One-off litigation liabilities not capable of reliable measurement
The Board discussed the common concern that the outcomes of major one-off legal proceedings can be very difficult to predict and, consequently cannot be measured reliably.
The Board discussed the issues related to major items of litigation, but concluded that the standard should continue to describe the circumstances in which liabilities cannot be measured reliably as 'extremely rare' and that no guidance on how this should be interpreted should be provided.
Practical problems for US entities
The staff asked the Board for direction in light of comments made in the United States that IAS 37 might be 'incompatible with the legal environment in the US because preparers would be compelled to reveal potentially damaging information about their litigation.' Some Board members noted that while there is a 'prejudicial' exemption for disclosure, there is none for recognition and that items recognised in the financial statements are subject to 'discovery' under US legal procedure.
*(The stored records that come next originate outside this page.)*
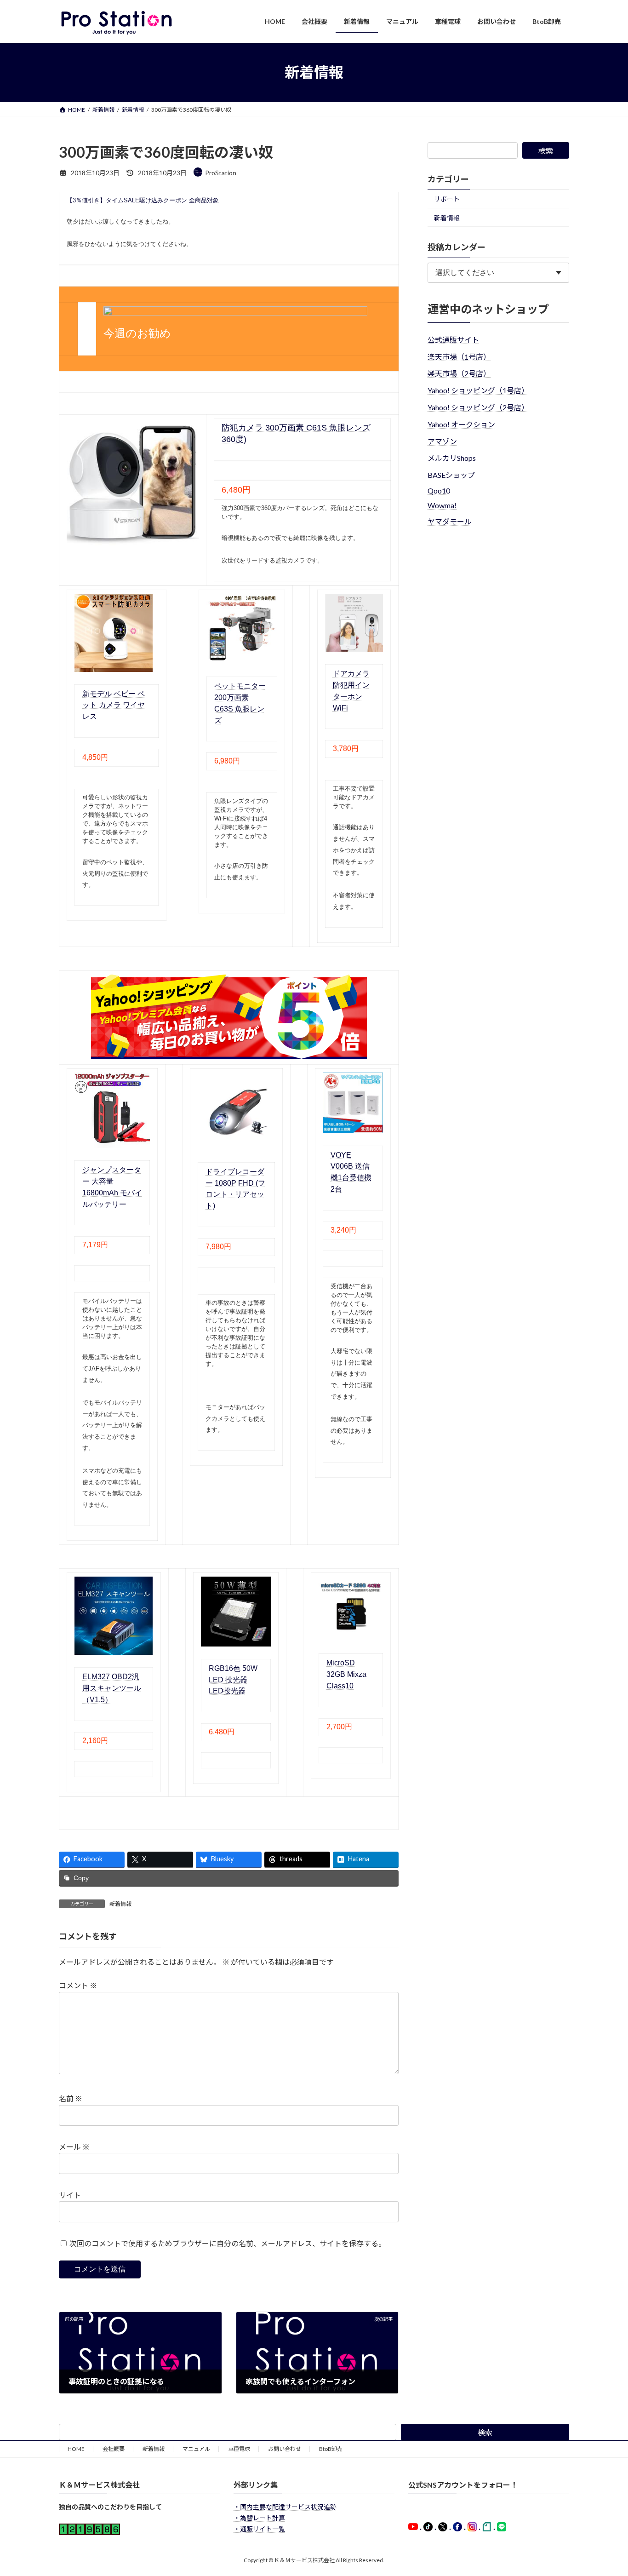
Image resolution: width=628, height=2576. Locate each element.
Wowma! (442, 504)
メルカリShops (452, 457)
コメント (78, 1985)
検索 (545, 150)
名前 (70, 2098)
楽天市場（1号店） (459, 356)
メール (74, 2147)
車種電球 (239, 2448)
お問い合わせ (284, 2448)
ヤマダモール (450, 520)
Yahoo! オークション (461, 423)
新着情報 (120, 1903)
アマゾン (442, 440)
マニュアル (196, 2448)
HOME (76, 2448)
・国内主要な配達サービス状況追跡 (285, 2507)
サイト (70, 2195)
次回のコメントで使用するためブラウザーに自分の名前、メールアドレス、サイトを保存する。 (227, 2243)
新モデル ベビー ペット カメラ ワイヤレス (113, 705)
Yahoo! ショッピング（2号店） (478, 407)
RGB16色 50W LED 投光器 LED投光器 (233, 1679)
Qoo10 (439, 490)
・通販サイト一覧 (259, 2529)
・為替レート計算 (259, 2518)
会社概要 (114, 2448)
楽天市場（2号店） (459, 373)
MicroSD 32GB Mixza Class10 (346, 1674)
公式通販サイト (453, 339)
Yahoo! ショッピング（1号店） (478, 390)
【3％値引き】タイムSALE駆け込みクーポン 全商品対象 (143, 200)
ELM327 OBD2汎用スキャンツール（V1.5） (111, 1688)
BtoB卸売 (331, 2448)
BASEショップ (451, 474)
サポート (447, 199)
Board members noted that the problems identified exist in IAS 37 at present and that the Board should not delay the finalisation of the standard for this potential issue. Board members did not want to move towards existing US GAAP in this area. If, as part of a transition to IFRS, operational issues with respect to the application of this standard were identified, these could be raised with the IASB in the normal manner.
The Board agreed that the standard should not include any measurement requirements for reimbursement rights. However, it should state explicitly that the assumptions used to measure a reimbursement right should be consistent with those used to measure the related liability.
There was some discussion about whether IFRIC 5 Rights to Interests arising from Decommissioning, Restoration and Environmental Rehabilitation Funds should be amended to remove the 'lower of the amount of the decommissioning obligation recognised and the reimbursement right' in paragraph 9. A majority of the Board favoured removing the asset ceiling test from IFRIC 5.
Disclosure of possible obligations
The Board discussed the circumstances in which an entity should disclose information about 'possible obligations' (that is, those for which there is uncertainty about whether an obligation exists, but for which based on current information, management has concluded that the recognition criteria are not met and no liability has been recognised).
The Board agreed that there should be disclosure of possible obligations (subject to materiality) whenever the possibility of the outflow of economic resources is other than remote.
The Board agreed that in such circumstances, an entity would disclose:
- a description of the circumstances;
- an indication of the financial effects;
- an indication of uncertainties relating to the amounts or timing of any outflow of economic benefits; and
- the possibility of any reimbursement.
The staff presented a 'refined analysis' of the attributes of stand-ready obligations and the circumstances in which they might arise. Board members were generally content with the revised analysis and supported its use in the drafting of the standard and related application guidance. In particular, some Board members thought it was very helpful to them in distinguishing stand-ready obligations and 'incurred but not reported' obligations. The Board agreed that the staff paper reflected correctly the Board's conclusions.